According to the explicit numerical approximation of the Grünwald-Letnikov derivative ^[39], the FO derivative $0 < q < 1$ for a discrete function $f(t_k)$ , can be described by (2.1), $h$ is the integration step-size, and $C^q_j$ are binomial coefficients which are recursively calculated by (2.2).

$\begin{equation} D^q_{t_k}f(t_k)\approx h^{-q}\sum\limits_{j = 0}^kC^q_jf(t_{k-j}), \end{equation}$

(2.1)

$\begin{equation} C^q_0 = 1,\;C^q_j = \bigg( 1 - \frac{1+q}{j}\bigg)C^q_{j-1},\;j = 1,2,...,k. \end{equation}$

(2.2)

The solution of a FO system in the form $D^q_{t_k}x(t_k) = f(x(t_k))$ , can be obtained by (2.3), which ideally requires infinite memory length for numerical simulation since the summation term depends on the discretized time $t_k$ .

$\begin{equation} x(t_k) = f(x(t_{k-1}))h^q - \sum\limits_{j = 1}^kC^q_jx(t_{k-j}). \end{equation}$

(2.3)

2.2. Poincaré maps

One of the features of chaos behavior is the existence of a dense set of periodic orbits, which implies that any periodic trajectory of the orbit visits an arbitrarily small neighborhood of a non-periodic one ^[40]. In this manner, and since Poincaré maps preserve many of the orbits of dynamical systems, it is a viable tool for detecting chaos in both integer and FO systems ^[41,42]. Below is described the elaboration of a Poincaré map.

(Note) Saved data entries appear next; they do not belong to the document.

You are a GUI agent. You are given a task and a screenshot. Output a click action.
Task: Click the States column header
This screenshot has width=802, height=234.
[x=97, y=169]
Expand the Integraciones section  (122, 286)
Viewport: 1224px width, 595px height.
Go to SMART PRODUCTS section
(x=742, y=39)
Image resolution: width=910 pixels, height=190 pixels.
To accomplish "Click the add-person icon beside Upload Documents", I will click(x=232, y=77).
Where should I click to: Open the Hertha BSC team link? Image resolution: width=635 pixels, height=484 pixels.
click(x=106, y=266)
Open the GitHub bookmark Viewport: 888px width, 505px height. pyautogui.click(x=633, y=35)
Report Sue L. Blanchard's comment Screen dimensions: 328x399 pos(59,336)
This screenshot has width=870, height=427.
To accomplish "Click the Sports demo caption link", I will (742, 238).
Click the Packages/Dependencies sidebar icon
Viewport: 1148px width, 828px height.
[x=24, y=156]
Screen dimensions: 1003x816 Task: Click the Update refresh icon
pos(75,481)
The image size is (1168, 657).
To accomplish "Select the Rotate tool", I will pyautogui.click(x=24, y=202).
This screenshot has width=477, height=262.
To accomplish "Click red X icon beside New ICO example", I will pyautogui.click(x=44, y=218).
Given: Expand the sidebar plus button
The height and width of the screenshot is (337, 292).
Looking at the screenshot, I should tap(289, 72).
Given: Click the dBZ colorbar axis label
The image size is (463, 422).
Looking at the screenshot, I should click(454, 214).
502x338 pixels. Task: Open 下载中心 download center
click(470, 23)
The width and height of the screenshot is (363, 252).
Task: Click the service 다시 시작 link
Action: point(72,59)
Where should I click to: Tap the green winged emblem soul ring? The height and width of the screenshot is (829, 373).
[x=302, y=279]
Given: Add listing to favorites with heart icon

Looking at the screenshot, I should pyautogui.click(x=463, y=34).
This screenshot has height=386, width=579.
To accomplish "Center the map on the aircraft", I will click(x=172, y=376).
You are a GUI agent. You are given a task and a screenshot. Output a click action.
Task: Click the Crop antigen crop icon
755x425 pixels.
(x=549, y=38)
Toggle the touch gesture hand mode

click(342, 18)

Lets consider a FO system of the form given in (2.4), where $0 < q < 1$ , $x(t) = [x_1(t), x_2(t), ..., x_n(t)]^T\in\mathbb{R}^n$ and $f\big(x(t)\big) = [f_1\big(x(t)\big), f_2\big(x(t)\big), ..., f_n\big(x(t)\big)]^T$ .

$\begin{equation} D^q_{t}x(t) = f\big(x(t)\big), \end{equation}$

(2.4)

The Poincaré map of the system given in (2.4) is obtained as follows:

$(1)$ Without loss of generality, let $\Sigma\in\mathbb{R}^{n-1}$ be the Poincaré section of system (2.4) such that $\Sigma\cap x(t) = [x_1(t), x_2(t), ..., x_{n-1}(t)]^T$ .

$(2)$ Next, the Poincaré section is settled on a given $x_n = \sigma$ .

$(3)$ Finally, all states $[x_1(t), x_2(t), ..., x_{n-1}(t)]^T$ are captured each time the dynamical flow intersects the Poincaré section.

The captured points by the above procedure portrait the Poincaré map of system (2.4), then, the behavior of the system is obtained by analyzing the distribution of the distinct points of the Poincaré map. If the Poincaré map consists neither of a small number of points or filling a continuous line but instead a large and irregular distribution, then it is a strong indicator of chaos ^[43].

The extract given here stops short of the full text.